What you have to do: Update the lines starting at the one containing "The width and height of the screenshot is (598, 294)." and ending at the one containing "click(488, 126)", replacing "Instruction" with "Goal" and leaving everything else unchanged. Omit the pictures from your answer.

Extracted information:
───

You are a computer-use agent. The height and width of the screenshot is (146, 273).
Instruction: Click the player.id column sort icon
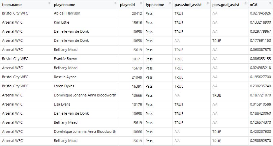[x=141, y=3]
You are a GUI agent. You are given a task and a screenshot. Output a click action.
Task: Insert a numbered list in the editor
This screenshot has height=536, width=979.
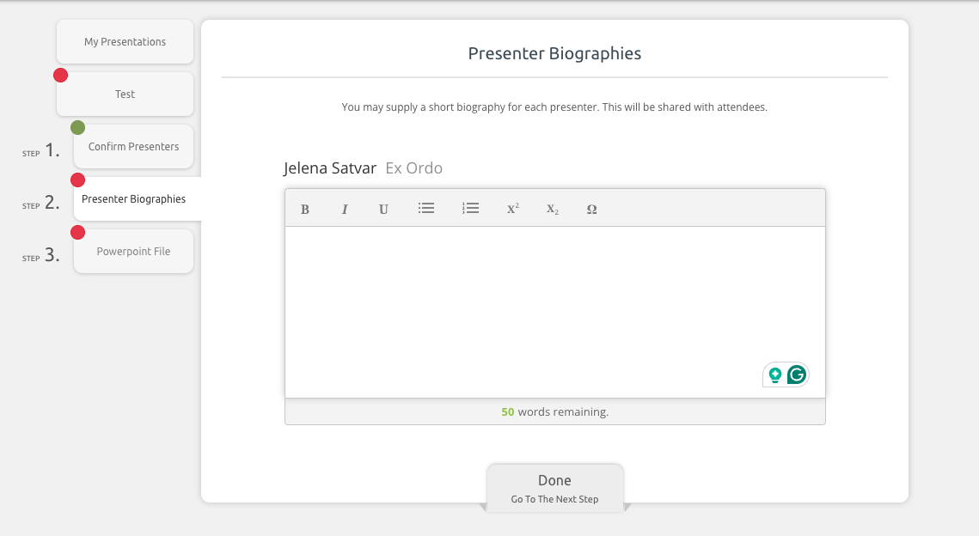click(x=470, y=208)
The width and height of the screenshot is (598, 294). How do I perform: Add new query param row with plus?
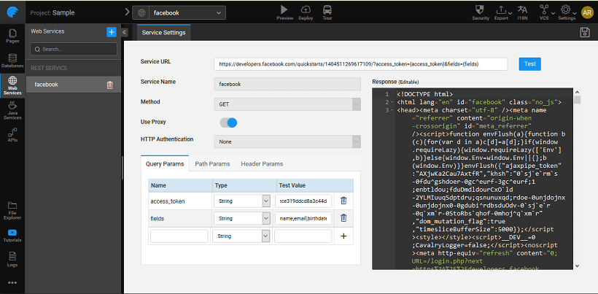[x=343, y=236]
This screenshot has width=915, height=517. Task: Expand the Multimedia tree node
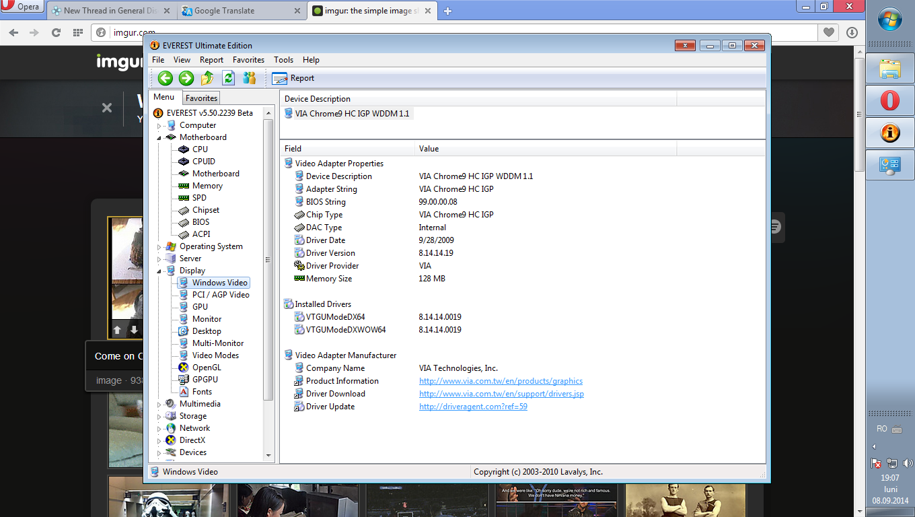pos(159,405)
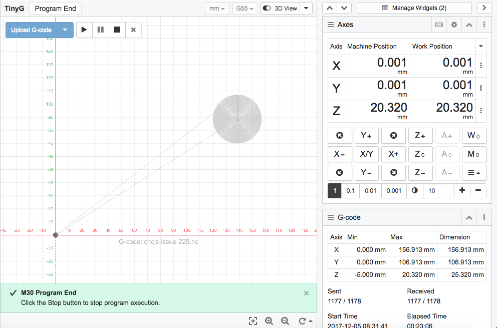The width and height of the screenshot is (497, 328).
Task: Select the 0.01 jog step size
Action: coord(370,190)
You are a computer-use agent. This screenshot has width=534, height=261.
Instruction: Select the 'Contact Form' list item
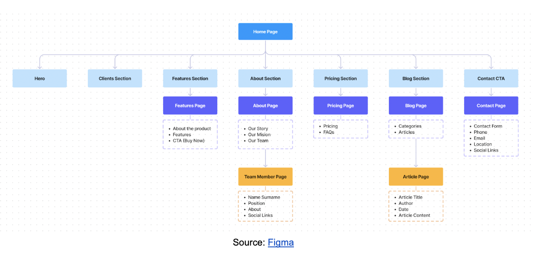click(488, 126)
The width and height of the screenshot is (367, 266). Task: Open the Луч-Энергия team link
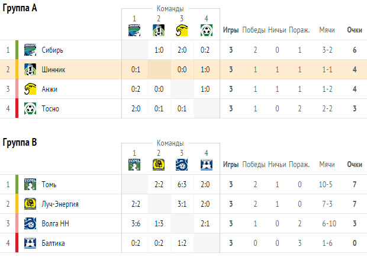coord(60,204)
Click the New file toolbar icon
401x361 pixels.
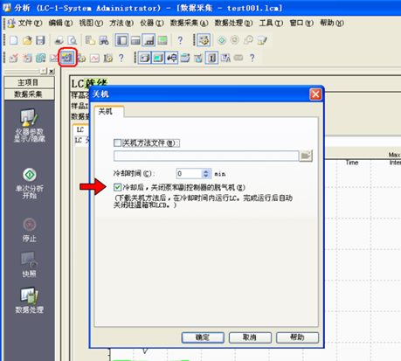click(14, 40)
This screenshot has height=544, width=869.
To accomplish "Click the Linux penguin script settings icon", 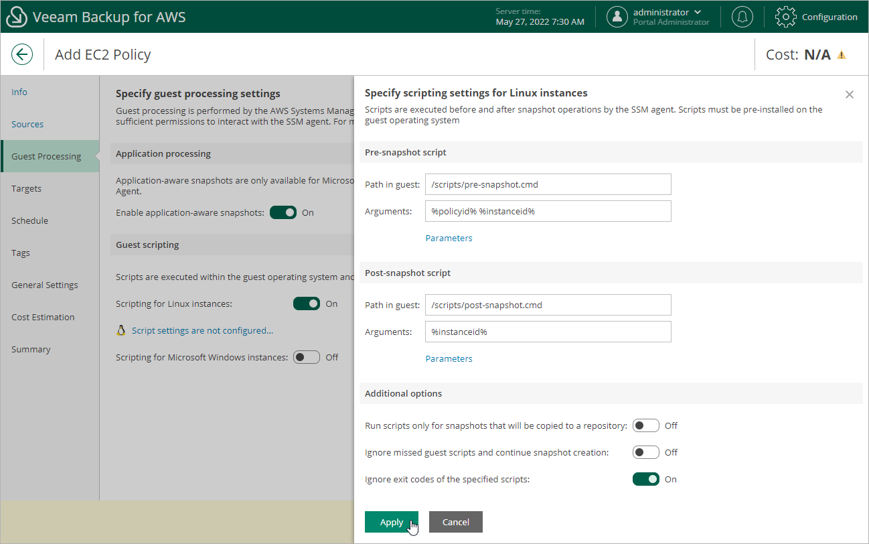I will (122, 330).
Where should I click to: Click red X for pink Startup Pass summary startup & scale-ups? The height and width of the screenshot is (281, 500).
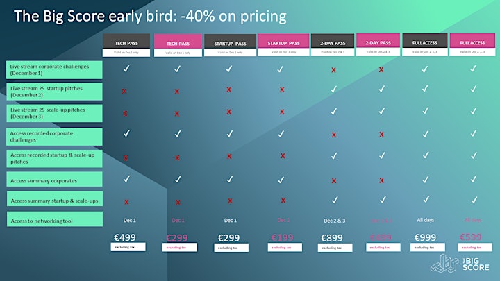click(283, 201)
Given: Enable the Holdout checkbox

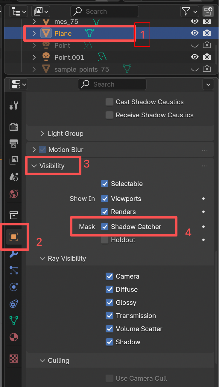Looking at the screenshot, I should point(105,240).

───

Task solution:
The width and height of the screenshot is (598, 294). How do I perform: Add new query param row with plus?
[x=343, y=236]
This screenshot has width=915, height=517. Task: Expand the Multimedia tree node
pos(159,405)
The width and height of the screenshot is (497, 328).
Task: Select the 0.01 jog step size
Action: coord(370,190)
You are a computer-use agent. This screenshot has width=534, height=261.
Goal: Select the 'Contact Form' list item
click(488, 126)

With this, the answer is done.